WRITTEN PROBLEM:
Rewrite every listing below as a numbered list, and leave out any blank lines.

- - -

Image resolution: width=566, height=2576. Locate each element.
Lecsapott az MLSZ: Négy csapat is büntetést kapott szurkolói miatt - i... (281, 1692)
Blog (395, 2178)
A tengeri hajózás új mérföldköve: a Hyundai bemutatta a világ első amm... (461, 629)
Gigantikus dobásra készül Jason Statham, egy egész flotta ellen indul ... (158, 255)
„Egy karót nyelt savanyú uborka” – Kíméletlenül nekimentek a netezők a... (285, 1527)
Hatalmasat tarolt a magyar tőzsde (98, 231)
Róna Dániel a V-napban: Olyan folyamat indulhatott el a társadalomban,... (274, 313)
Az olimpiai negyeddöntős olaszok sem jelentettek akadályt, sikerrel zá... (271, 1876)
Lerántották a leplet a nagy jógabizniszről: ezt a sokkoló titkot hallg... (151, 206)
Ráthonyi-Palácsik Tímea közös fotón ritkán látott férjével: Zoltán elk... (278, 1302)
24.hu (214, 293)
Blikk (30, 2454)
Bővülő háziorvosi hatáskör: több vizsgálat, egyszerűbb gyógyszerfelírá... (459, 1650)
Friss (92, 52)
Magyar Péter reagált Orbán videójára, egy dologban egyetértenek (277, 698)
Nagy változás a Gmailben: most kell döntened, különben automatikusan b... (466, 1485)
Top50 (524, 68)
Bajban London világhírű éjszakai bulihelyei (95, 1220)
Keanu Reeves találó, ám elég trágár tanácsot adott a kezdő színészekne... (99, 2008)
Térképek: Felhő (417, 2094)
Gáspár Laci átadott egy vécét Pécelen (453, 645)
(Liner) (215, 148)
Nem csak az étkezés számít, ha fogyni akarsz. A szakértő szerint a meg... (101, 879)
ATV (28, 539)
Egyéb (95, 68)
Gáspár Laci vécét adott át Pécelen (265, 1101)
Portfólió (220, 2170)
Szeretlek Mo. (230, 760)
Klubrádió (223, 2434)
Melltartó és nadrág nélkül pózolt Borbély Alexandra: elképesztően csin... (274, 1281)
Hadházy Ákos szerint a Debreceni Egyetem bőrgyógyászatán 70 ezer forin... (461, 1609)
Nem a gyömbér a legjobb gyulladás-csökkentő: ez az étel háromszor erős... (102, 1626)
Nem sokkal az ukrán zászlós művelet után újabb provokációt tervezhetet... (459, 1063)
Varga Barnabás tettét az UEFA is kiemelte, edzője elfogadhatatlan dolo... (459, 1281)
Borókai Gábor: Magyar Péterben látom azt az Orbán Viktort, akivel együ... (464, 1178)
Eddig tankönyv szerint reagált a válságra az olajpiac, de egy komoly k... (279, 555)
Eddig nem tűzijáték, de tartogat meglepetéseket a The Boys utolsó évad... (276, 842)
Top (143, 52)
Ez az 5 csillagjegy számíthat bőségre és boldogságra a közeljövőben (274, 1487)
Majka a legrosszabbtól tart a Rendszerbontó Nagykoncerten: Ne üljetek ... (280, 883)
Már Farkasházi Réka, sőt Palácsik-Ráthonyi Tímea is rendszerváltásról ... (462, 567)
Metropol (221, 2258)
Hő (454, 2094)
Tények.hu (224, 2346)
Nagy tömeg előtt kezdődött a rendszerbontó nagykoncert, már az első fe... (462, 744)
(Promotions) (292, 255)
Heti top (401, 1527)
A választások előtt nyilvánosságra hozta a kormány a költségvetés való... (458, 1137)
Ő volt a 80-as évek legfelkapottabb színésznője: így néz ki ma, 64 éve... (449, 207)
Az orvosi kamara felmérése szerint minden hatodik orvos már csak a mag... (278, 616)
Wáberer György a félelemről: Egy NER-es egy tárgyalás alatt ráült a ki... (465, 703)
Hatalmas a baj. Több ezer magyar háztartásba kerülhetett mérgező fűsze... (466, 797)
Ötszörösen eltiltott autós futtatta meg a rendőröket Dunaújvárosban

- - -

TASK RESULT:
1. Image resolution: width=566, height=2576. Locate each element.
2. Lecsapott az MLSZ: Négy csapat is büntetést kapott szurkolói miatt - i... (281, 1692)
3. Blog (395, 2178)
4. A tengeri hajózás új mérföldköve: a Hyundai bemutatta a világ első amm... (461, 629)
5. Gigantikus dobásra készül Jason Statham, egy egész flotta ellen indul ... (158, 255)
6. „Egy karót nyelt savanyú uborka” – Kíméletlenül nekimentek a netezők a... (285, 1527)
7. Hatalmasat tarolt a magyar tőzsde (98, 231)
8. Róna Dániel a V-napban: Olyan folyamat indulhatott el a társadalomban,... (274, 313)
9. Az olimpiai negyeddöntős olaszok sem jelentettek akadályt, sikerrel zá... (271, 1876)
10. Lerántották a leplet a nagy jógabizniszről: ezt a sokkoló titkot hallg... (151, 206)
11. Ráthonyi-Palácsik Tímea közös fotón ritkán látott férjével: Zoltán elk... (278, 1302)
12. 24.hu (214, 293)
13. Blikk (30, 2454)
14. Bővülő háziorvosi hatáskör: több vizsgálat, egyszerűbb gyógyszerfelírá... (459, 1650)
15. Friss (92, 52)
16. Magyar Péter reagált Orbán videójára, egy dologban egyetértenek (277, 698)
17. Nagy változás a Gmailben: most kell döntened, különben automatikusan b... (466, 1485)
18. Top50 (524, 68)
19. Bajban London világhírű éjszakai bulihelyei (95, 1220)
20. Keanu Reeves találó, ám elég trágár tanácsot adott a kezdő színészekne... (99, 2008)
21. Térképek: Felhő (417, 2094)
22. Gáspár Laci átadott egy vécét Pécelen (453, 645)
23. (Liner) (215, 148)
24. Nem csak az étkezés számít, ha fogyni akarsz. A szakértő szerint a meg... (101, 879)
25. ATV (28, 539)
26. Egyéb (95, 68)
27. Gáspár Laci vécét adott át Pécelen (265, 1101)
28. Portfólió (220, 2170)
29. Szeretlek Mo. (230, 760)
30. Klubrádió (223, 2434)
31. Melltartó és nadrág nélkül pózolt Borbély Alexandra: elképesztően csin... (274, 1281)
32. Hadházy Ákos szerint a Debreceni Egyetem bőrgyógyászatán 70 ezer forin... (461, 1609)
33. Nem a gyömbér a legjobb gyulladás-csökkentő: ez az étel háromszor erős... (102, 1626)
34. Nem sokkal az ukrán zászlós művelet után újabb provokációt tervezhetet... (459, 1063)
35. Varga Barnabás tettét az UEFA is kiemelte, edzője elfogadhatatlan dolo... (459, 1281)
36. Borókai Gábor: Magyar Péterben látom azt az Orbán Viktort, akivel együ... (464, 1178)
37. Eddig tankönyv szerint reagált a válságra az olajpiac, de egy komoly k... (279, 555)
38. Eddig nem tűzijáték, de tartogat meglepetéseket a The Boys utolsó évad... (276, 842)
39. Top (143, 52)
40. Ez az 5 csillagjegy számíthat bőségre és boldogságra a közeljövőben (274, 1487)
41. Majka a legrosszabbtól tart a Rendszerbontó Nagykoncerten: Ne üljetek ... (280, 883)
42. Már Farkasházi Réka, sőt Palácsik-Ráthonyi Tímea is rendszerváltásról ... (462, 567)
43. Metropol (221, 2258)
44. Hő (454, 2094)
45. Tények.hu (224, 2346)
46. Nagy tömeg előtt kezdődött a rendszerbontó nagykoncert, már az első fe... (462, 744)
47. (Promotions) (292, 255)
48. Heti top (401, 1527)
49. A választások előtt nyilvánosságra hozta a kormány a költségvetés való... (458, 1137)
50. Ő volt a 80-as évek legfelkapottabb színésznője: így néz ki ma, 64 éve... (449, 207)
51. Az orvosi kamara felmérése szerint minden hatodik orvos már csak a mag... (278, 616)
52. Wáberer György a félelemről: Egy NER-es egy tárgyalás alatt ráült a ki... (465, 703)
53. Hatalmas a baj. Több ezer magyar háztartásba kerülhetett mérgező fűsze... (466, 797)
54. Ötszörösen eltiltott autós futtatta meg a rendőröket Dunaújvárosban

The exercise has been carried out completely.